Particularly as, in spite of all the horror implications of the blurb and the Goodreads genre assignment, the title of the series to follow has it right, The Holy Terrors is a mystery and not horror at all.

Which means that the reader’s enjoyment of and/or absorption in this story relies on either getting caught up in the mystery or being charmed by its characters – many of whom are not charming at all.

Although the Bishop and the Actress certainly are, and their increasing charm with each other does help carry readers along. Which is a good thing, because ‘whodunnit’ was obvious long before the big reveal – complete with a bit of good old-fashioned villain monologuing – at the end.

As the first book in a series that looks like it will follow the adventures of the Bishop and the Actress as they have more mysterious and possibly spooky adventures, there’s a fair amount of heavy lifting to be done that doesn’t feel like it’s completely done by the book’s end.

Because I’m not totally sure what the newly christened “Holy Terrors” will actually be doing in their future adventures – beyond that they’ll be doing them together. It’s not clear even at the end of this book and I’ve been guessing throughout.

Not that I won’t ‘tune back in’ to find out when the next book appears. I just hope it’s a bit more clear by then AND that it doesn’t sidle quite so close to the territory the author has already occupied by Ishmael Jones and his partner Penny Belcourt.

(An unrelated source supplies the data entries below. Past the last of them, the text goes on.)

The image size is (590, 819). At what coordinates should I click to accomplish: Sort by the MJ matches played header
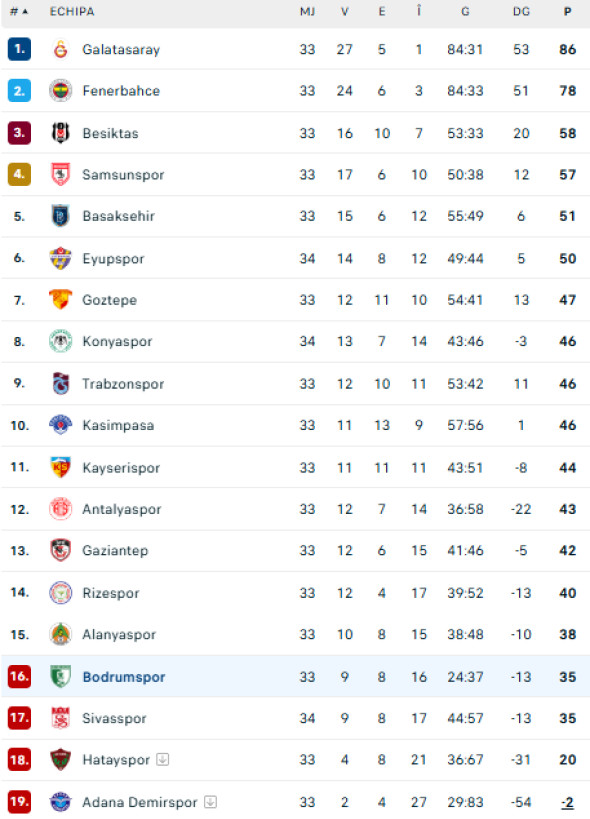pos(307,11)
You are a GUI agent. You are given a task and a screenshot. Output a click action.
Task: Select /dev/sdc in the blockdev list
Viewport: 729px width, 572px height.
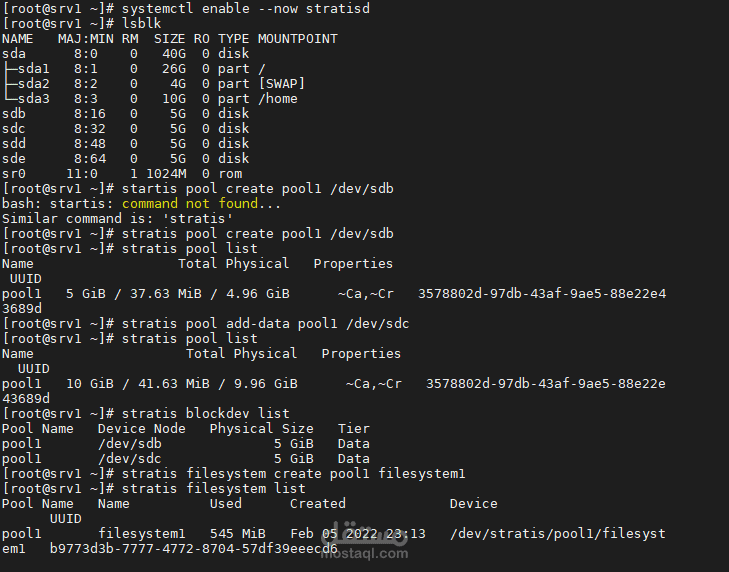click(x=129, y=458)
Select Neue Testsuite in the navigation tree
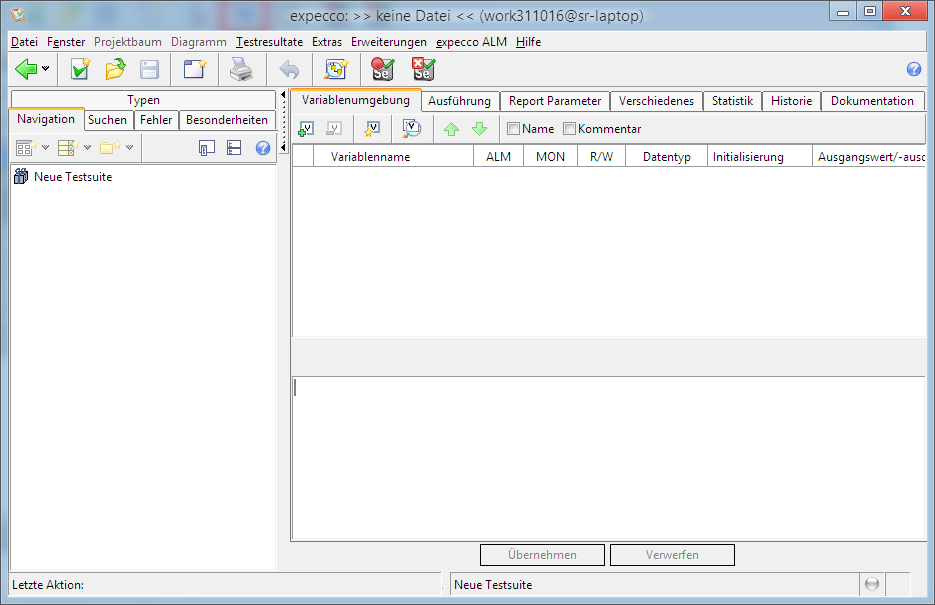Viewport: 935px width, 605px height. coord(72,177)
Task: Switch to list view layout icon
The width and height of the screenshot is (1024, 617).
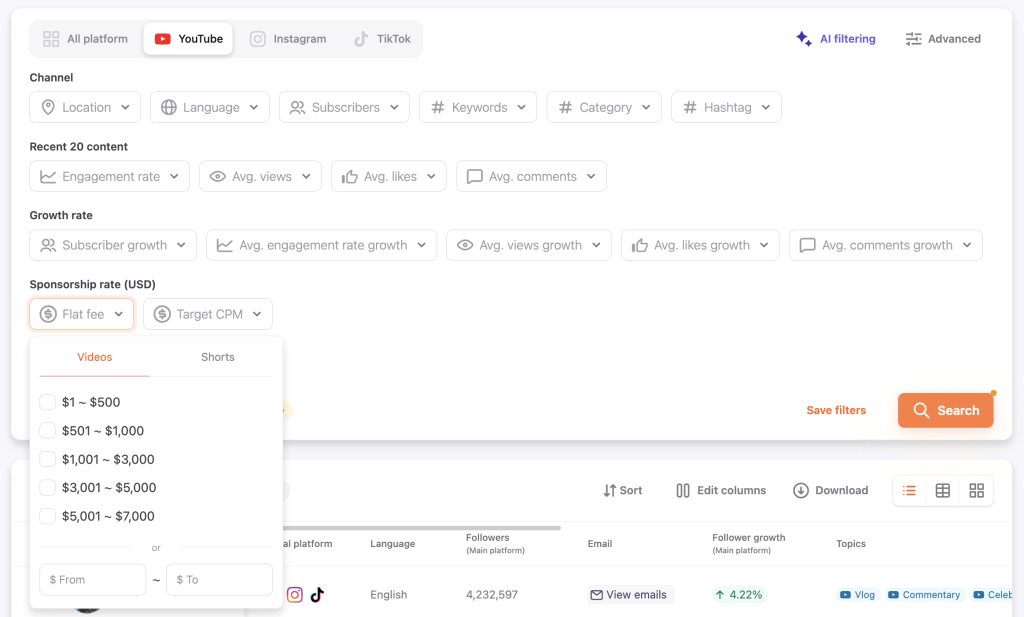Action: click(x=909, y=490)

One final note to say thanks for the memories, the facepalm and the headslap – not necessarily in that order and definitely not as the Actress said to the Bishop – which is what all of the above are referencing.

This entire story – and quite possibly the series intended to follow – is part of a long-running British tradition of jokes and/or clichés (your mileage may vary on which they are) of double entendres that begin or end with “as the bishop said to the actress” or the other way around. Phrases that take on a sexual overtone, undertone, or alternate meaning by adding that phrase that either way is roughly equivalent to a joke ending, “that’s what she (or he) said”.

It niggled at me through the whole book as something familiar, but I was caught up just enough in the mystery at hand and the bell didn’t ring until AFTER I finished the book. Because that phrase, in popular parlance in British in the 1930s, was one that Simon Templar, The Saint, used frequently and often in the original books by Leslie Charteris – of which I read as many as I could find back in the dark ages after seeing bits of the TV series starring Roger Moore in syndication way back when.

I don’t remember that phrase from the TV series, but in the books, Templar used it frequently, often and as intended. Honestly, I’m not even sure I was quite old enough to get the double entendres at the time I read the books, but the whole thing stuck in my memory and thereby hangs that facepalm and headslap.

Because if this series continues, the whole entire thing has the potential to be a series of investigations where the Bishop and the Actress are going to have a LOT to say to each other. And quite possibly do with and to each other between solving mysteries.